#### [PROBLEM TO SOLVE]
Pull out every line of the listing below where "checkmark" appears.
═════ GIVEN RECORDS
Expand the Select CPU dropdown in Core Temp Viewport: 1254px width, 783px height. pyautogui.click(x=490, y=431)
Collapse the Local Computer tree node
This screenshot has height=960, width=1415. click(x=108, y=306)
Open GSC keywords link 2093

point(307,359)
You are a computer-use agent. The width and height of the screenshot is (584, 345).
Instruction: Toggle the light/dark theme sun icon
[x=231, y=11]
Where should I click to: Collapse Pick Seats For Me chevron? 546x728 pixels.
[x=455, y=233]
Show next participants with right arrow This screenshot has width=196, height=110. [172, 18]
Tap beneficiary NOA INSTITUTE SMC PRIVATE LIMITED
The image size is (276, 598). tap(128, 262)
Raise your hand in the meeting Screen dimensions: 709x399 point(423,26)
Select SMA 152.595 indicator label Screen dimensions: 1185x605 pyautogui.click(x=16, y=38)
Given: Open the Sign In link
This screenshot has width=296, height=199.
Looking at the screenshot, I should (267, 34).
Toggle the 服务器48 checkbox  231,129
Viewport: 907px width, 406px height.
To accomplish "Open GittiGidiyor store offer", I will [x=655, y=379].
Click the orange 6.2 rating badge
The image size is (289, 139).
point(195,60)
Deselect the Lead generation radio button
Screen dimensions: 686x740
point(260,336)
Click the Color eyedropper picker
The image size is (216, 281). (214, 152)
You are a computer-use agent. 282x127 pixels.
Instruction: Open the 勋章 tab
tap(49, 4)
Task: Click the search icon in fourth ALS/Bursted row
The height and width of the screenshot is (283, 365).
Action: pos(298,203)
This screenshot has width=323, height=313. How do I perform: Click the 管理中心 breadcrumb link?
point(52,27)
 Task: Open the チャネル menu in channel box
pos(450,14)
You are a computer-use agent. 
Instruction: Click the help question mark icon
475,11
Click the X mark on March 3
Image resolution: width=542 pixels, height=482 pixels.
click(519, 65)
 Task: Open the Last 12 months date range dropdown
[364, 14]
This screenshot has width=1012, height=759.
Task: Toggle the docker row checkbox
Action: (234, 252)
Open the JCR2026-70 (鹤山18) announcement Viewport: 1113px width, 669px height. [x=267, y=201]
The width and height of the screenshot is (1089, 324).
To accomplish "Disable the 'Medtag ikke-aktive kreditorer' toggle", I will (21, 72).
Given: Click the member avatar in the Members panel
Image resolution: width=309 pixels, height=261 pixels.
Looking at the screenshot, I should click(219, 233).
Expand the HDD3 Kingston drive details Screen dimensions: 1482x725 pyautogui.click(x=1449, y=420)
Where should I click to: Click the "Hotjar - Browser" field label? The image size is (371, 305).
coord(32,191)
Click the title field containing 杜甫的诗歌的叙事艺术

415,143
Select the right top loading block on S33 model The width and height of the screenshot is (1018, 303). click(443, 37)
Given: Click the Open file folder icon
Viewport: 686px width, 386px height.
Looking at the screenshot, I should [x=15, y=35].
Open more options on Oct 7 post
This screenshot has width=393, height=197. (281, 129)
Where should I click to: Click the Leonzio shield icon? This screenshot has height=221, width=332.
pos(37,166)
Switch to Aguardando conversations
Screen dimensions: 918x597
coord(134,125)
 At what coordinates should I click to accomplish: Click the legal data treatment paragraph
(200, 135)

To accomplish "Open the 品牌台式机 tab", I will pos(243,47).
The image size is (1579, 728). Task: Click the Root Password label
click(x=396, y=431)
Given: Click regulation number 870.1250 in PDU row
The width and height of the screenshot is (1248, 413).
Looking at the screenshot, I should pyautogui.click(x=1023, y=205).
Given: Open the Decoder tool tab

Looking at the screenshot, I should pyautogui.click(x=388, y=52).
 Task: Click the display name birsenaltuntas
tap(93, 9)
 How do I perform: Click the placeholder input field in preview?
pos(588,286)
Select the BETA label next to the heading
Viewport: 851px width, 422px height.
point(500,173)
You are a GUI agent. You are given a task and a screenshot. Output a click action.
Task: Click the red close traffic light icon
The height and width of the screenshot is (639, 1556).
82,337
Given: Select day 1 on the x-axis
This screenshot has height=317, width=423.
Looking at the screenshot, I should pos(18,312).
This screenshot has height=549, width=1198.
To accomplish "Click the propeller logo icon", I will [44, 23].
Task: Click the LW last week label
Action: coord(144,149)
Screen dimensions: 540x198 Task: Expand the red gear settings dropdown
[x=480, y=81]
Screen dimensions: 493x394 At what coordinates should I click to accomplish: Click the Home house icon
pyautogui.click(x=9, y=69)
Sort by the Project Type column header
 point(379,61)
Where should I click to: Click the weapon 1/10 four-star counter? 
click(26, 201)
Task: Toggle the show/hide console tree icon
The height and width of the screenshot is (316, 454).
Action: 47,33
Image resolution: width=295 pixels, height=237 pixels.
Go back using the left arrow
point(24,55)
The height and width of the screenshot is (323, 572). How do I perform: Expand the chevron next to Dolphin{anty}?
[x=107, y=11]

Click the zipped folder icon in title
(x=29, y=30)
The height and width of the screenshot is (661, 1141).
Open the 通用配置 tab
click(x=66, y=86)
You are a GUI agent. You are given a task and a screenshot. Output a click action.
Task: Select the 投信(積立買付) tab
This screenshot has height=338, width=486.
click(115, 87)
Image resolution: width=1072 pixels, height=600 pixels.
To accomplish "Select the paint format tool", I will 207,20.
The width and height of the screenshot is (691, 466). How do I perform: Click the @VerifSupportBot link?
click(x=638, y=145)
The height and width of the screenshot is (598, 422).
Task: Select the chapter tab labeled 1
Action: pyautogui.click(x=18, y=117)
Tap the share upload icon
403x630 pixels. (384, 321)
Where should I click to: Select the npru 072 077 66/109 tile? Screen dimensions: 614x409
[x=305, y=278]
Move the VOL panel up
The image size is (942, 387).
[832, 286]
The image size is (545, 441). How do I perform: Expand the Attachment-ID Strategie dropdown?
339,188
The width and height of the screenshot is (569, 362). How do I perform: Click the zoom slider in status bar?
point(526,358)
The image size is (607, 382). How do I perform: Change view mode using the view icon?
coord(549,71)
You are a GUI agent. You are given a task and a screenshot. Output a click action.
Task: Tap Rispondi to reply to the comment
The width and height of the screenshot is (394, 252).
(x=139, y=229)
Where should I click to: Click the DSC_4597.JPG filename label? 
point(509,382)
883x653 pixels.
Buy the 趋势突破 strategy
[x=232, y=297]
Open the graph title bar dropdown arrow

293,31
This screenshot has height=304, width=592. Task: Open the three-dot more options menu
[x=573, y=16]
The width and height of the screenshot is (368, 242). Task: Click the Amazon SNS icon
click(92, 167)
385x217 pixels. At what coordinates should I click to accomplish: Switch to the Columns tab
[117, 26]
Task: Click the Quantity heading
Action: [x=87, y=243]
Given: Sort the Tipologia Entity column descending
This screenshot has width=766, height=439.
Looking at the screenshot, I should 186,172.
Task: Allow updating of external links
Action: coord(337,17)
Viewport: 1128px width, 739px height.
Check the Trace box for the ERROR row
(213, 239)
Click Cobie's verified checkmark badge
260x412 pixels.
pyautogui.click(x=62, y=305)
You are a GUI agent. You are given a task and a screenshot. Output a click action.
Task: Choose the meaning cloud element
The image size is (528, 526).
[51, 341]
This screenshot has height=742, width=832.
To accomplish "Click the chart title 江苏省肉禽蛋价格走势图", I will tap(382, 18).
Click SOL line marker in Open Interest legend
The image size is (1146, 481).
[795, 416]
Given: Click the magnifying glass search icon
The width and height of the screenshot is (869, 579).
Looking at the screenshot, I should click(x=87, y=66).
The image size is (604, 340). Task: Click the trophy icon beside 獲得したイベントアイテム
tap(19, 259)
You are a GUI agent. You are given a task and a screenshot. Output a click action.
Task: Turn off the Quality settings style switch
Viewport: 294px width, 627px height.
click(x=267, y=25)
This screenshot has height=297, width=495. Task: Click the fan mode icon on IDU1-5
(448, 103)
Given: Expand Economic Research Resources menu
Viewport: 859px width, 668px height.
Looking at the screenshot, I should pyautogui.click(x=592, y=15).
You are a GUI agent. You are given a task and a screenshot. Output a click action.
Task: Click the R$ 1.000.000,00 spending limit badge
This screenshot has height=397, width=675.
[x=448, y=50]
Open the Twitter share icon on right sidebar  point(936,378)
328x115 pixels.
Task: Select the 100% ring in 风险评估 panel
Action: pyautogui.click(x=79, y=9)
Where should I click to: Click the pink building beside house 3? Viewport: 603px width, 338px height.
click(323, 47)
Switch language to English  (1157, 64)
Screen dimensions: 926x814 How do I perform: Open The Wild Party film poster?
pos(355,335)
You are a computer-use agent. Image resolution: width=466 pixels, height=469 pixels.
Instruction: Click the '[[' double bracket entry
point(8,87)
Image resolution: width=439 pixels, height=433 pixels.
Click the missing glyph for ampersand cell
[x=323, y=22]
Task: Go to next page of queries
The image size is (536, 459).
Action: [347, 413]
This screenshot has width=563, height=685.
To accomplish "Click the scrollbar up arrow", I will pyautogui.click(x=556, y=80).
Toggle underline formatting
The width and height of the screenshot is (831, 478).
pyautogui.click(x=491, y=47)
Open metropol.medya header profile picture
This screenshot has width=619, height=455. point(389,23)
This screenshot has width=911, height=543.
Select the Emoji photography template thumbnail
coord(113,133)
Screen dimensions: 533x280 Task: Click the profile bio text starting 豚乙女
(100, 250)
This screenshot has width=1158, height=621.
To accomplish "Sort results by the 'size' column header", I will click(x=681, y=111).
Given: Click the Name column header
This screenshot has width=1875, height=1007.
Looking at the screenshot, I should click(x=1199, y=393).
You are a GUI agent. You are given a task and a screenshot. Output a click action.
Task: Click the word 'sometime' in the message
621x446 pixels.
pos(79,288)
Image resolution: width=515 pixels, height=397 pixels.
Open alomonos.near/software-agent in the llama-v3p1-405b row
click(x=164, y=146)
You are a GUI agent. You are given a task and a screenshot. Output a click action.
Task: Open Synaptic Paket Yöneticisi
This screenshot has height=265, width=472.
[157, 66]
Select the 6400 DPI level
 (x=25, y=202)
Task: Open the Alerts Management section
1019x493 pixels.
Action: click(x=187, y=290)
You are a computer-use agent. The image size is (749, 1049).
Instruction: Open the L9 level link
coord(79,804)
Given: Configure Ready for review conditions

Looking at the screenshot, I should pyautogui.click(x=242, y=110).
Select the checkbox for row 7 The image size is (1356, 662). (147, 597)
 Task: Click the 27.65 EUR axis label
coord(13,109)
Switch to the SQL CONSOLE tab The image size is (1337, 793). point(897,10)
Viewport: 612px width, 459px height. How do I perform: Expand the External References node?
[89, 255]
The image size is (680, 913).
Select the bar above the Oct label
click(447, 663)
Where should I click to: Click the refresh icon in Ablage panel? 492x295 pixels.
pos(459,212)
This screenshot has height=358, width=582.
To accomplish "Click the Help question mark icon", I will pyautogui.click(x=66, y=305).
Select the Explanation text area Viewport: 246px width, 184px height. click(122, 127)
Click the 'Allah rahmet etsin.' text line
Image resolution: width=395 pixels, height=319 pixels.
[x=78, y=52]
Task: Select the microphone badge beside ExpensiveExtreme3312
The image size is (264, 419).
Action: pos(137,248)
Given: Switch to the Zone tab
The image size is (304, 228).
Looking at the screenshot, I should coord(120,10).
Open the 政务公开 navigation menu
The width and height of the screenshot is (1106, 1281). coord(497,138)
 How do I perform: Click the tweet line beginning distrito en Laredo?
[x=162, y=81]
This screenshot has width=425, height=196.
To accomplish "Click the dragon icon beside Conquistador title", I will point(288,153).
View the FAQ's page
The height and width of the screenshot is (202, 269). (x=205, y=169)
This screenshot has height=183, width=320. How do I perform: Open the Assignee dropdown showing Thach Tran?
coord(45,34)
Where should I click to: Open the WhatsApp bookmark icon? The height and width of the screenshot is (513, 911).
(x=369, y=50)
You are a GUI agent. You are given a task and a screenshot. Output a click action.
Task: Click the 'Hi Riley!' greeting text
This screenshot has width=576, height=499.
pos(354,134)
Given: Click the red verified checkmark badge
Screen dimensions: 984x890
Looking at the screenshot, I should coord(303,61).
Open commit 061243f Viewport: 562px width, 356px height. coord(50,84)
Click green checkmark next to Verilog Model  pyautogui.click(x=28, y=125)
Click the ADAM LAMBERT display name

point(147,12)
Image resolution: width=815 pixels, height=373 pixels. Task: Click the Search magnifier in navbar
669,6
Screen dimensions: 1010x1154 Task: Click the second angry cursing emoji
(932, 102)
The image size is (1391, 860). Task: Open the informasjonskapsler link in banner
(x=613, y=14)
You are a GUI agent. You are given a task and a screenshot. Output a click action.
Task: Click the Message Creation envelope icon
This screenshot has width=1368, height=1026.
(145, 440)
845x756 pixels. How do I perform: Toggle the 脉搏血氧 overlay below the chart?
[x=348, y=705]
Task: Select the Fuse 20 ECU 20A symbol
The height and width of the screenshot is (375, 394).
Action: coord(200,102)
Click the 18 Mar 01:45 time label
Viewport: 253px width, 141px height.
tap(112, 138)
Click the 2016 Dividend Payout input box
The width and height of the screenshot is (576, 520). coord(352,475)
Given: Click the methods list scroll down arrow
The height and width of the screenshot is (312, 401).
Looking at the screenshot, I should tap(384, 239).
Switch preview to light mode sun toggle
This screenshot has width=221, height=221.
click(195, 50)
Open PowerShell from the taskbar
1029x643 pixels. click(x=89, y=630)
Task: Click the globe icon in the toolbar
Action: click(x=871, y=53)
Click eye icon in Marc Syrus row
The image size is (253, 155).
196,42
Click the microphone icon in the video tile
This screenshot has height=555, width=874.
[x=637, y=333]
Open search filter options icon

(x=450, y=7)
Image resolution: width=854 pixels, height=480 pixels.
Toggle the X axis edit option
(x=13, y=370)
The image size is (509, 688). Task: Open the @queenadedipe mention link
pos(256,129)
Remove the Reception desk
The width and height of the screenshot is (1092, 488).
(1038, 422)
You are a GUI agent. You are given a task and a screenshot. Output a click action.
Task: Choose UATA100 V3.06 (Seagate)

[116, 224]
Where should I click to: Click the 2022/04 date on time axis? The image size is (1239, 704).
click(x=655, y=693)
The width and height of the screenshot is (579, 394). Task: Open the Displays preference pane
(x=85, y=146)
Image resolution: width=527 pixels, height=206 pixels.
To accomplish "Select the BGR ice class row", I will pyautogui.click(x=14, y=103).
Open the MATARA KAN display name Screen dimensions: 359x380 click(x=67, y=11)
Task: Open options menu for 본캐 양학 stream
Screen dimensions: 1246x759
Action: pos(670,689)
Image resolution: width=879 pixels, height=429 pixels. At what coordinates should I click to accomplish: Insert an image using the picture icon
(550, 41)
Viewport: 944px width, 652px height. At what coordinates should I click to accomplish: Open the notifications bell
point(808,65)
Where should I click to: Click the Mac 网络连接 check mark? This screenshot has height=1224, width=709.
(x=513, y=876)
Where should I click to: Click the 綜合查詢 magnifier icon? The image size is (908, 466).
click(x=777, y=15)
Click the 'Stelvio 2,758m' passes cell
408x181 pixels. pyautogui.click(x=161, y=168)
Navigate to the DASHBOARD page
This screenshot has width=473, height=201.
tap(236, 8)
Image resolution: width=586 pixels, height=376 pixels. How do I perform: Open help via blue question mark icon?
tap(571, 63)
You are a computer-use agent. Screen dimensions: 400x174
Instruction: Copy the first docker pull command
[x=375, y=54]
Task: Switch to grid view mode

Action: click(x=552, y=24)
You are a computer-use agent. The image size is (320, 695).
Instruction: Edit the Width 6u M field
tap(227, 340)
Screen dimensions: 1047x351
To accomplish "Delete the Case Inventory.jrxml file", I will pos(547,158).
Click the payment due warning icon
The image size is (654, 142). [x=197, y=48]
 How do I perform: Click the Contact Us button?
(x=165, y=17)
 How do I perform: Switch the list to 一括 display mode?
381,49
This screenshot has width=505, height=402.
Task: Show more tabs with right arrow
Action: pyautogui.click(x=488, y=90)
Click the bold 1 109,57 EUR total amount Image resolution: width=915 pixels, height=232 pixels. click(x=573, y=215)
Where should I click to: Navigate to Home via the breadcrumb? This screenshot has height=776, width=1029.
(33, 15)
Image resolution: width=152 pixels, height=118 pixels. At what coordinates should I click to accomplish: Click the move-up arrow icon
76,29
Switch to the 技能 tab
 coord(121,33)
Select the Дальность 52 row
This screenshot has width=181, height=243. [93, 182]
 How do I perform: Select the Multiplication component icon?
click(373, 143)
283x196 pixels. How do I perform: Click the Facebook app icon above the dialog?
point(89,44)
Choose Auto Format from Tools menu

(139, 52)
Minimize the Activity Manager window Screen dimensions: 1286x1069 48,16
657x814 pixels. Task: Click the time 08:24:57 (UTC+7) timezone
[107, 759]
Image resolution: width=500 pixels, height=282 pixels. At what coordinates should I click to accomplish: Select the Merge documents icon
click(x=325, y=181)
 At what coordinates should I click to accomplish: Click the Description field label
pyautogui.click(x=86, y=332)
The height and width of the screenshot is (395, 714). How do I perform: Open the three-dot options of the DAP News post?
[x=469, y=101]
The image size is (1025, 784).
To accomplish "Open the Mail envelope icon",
══════════
#### [EXERCISE OUTPUT]
Click Cobie's verified checkmark badge
Given: Click the red verified checkmark badge
Click green checkmark next to Verilog Model  pyautogui.click(x=28, y=125)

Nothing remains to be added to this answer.